日本で「REIT」とは、主に「J-REIT」と私募REITがありますが、ここでは一般的に認知されている「J-REIT」について解説します。
日本では、2000 年11月に投資信託及び投資法人に関する法律(投信法)が改正され、主として有価証券とされていた投資信託の運用対象に、新たに不動産等が加わり「不動産投資信託」の組成が可能となりました。2001年3月に東京証券取引所がJ-REIT市場を開設し、同年9月に初のJ-REITとして2つの投資法人が株式上場をし、日本におけるJ-REITの取引が開始されました。
2001年9月から始まったJ-REIT市場は当初時価総額2,600億円程度でしたが、新規上場のほか、借入や投資法人債の発行等により規模を拡大し、近年の市場規模は16兆円程度と言われています。
2. 不動産クラウドファンディングとは?

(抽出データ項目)

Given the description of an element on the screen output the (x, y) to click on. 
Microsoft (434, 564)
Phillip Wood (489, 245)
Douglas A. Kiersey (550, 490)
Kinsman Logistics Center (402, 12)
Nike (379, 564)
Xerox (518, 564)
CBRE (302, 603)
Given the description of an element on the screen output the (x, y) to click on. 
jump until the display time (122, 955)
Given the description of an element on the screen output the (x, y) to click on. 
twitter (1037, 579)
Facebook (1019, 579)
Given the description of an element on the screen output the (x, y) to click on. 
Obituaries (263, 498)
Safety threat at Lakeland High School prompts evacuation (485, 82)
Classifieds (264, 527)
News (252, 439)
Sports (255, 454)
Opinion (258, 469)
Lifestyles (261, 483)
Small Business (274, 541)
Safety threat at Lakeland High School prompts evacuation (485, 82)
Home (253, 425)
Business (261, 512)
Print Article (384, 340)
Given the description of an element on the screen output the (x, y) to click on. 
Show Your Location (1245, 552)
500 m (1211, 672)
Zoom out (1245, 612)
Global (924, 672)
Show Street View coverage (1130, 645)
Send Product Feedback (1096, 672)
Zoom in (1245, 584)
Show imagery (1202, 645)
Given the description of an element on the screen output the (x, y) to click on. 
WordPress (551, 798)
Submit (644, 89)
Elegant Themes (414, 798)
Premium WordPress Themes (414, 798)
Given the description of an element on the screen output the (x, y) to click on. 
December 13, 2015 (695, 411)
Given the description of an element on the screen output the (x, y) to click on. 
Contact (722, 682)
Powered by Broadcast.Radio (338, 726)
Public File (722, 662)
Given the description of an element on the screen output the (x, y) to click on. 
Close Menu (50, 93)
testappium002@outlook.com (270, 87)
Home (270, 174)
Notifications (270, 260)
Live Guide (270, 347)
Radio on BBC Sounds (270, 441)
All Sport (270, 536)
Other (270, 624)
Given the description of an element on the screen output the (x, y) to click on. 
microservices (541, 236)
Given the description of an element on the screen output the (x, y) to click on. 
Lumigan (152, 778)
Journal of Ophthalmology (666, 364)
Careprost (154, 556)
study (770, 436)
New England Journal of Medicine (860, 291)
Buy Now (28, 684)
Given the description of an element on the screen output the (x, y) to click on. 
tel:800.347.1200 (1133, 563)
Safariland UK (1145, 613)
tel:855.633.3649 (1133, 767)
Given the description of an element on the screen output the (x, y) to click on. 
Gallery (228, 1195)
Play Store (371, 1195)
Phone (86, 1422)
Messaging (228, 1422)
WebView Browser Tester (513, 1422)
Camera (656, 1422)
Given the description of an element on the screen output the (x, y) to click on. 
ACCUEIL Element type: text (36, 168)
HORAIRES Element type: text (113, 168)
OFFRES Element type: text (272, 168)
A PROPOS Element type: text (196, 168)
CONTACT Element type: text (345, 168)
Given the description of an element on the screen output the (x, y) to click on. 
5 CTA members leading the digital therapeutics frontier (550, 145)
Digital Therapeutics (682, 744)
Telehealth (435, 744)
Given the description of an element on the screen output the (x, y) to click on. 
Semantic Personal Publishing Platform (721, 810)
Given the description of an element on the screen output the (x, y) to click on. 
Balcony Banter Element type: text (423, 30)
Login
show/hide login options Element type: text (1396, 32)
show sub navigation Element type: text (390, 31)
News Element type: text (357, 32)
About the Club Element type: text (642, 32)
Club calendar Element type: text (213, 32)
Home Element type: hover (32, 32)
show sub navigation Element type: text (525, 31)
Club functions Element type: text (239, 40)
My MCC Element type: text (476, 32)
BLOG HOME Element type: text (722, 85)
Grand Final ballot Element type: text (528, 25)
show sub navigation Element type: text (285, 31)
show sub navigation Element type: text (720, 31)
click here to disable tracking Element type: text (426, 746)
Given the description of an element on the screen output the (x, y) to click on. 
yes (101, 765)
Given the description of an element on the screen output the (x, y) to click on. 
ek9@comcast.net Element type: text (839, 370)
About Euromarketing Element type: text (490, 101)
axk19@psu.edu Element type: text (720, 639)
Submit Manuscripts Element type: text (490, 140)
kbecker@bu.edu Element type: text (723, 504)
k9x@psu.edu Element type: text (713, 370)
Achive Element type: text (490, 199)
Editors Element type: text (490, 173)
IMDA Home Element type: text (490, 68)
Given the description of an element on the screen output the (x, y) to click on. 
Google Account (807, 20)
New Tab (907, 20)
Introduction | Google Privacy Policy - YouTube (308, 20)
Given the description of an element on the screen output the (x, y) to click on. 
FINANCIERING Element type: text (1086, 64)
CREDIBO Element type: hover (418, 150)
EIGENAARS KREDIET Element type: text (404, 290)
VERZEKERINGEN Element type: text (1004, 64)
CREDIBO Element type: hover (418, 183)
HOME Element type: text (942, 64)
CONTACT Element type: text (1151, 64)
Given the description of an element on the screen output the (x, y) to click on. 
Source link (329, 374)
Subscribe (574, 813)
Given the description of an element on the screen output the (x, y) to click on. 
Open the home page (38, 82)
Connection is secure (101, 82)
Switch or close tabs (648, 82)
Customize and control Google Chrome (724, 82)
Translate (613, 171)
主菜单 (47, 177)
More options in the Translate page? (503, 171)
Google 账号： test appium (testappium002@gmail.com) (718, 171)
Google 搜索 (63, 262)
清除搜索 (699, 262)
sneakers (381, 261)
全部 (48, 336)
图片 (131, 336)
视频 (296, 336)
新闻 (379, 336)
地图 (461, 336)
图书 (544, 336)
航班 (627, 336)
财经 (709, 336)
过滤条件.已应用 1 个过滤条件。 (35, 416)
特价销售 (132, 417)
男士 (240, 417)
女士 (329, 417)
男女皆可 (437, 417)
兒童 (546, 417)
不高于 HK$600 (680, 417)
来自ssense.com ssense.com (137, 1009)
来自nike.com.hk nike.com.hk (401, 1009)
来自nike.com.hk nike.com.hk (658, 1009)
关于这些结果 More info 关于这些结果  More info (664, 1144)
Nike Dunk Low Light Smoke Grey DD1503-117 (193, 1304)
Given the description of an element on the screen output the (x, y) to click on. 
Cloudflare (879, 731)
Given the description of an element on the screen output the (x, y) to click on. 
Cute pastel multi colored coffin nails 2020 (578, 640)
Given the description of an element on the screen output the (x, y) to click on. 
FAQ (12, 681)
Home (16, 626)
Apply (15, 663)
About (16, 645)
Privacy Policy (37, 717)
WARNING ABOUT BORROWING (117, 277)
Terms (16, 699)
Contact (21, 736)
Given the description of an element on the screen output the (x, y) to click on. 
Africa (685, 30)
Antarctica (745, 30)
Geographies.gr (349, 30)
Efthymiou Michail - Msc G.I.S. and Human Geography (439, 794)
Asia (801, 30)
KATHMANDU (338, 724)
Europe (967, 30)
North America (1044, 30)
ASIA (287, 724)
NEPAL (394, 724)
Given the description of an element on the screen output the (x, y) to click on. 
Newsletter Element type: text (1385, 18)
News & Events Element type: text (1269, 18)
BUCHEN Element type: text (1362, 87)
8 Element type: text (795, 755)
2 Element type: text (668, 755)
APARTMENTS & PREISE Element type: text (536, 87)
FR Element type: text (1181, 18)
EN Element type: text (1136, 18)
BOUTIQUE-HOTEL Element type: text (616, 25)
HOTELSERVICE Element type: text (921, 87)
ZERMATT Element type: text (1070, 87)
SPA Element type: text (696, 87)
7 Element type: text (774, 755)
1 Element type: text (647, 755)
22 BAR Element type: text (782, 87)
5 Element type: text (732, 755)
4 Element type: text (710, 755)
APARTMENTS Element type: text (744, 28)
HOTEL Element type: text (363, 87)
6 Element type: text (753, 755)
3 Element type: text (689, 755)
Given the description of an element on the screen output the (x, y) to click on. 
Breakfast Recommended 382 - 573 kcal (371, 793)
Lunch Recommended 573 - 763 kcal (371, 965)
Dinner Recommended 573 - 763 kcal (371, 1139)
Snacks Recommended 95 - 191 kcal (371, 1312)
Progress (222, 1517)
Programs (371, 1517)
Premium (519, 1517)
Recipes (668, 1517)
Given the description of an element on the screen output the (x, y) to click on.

▸ **課題**:
• 1. J-REITの解説文によると、東京証券取引所がJ-REIT市場を開設したのはいつですか。
• 2. J-REITの解説文を、途切れたところから書き継いでください。
レコードはJ-REITの解説文とは関係がありません。

▸ **解答**:
• 1. 2001年3月です。

• 2.
不動産クラウドファンディングとは、2017年の不動産共同特定事業法(以下、不特法)の法改正によりスタートした市場で開始から10年経過しておらず、比較的新しい不動産投資のスキームと言えます。取引方法は、インターネットを通じて複数の投資家から資金を集め、その資金をもとに事業会社等が不動産を購入・運用し、得られた家賃収入や売却益を分配する仕組みで、投資金額を1口1万円からと少額からスタートでき、手続きがオンラインで完結するという特徴があります。
不動産クラウドファンディングの歴史は、1995年に不特法が施行されたことに起因します。当時、バブルによる地価高騰や不動産価格の上昇により、不動産を1口1億円単位等、複数人で保有する不動産小口化商品のニーズが高まっていました。しかし、バブル崩壊により、事業者の破綻や投資家の元本毀損等が増加する等、様々な問題が発生しました。こうした問題に対して、投資家保護や事業者の健全な運営体制の整備等を目的として、1995年に不特法が施行されました。
その後も2001年、2013年と法改正が行われ、2017年の法改正時にクラウドファンディングに対応した法整備がなされ「不動産クラウドファンディング」のスキームが誕生しました。
不動産特定共同事業における不動産クラウドファンディングの市場規模は、直近の数年間で10倍以上に急拡大しています。2018年は26件、総額12.7億円であったのに対し、2024年には875件、総額1763.4億円に達しています。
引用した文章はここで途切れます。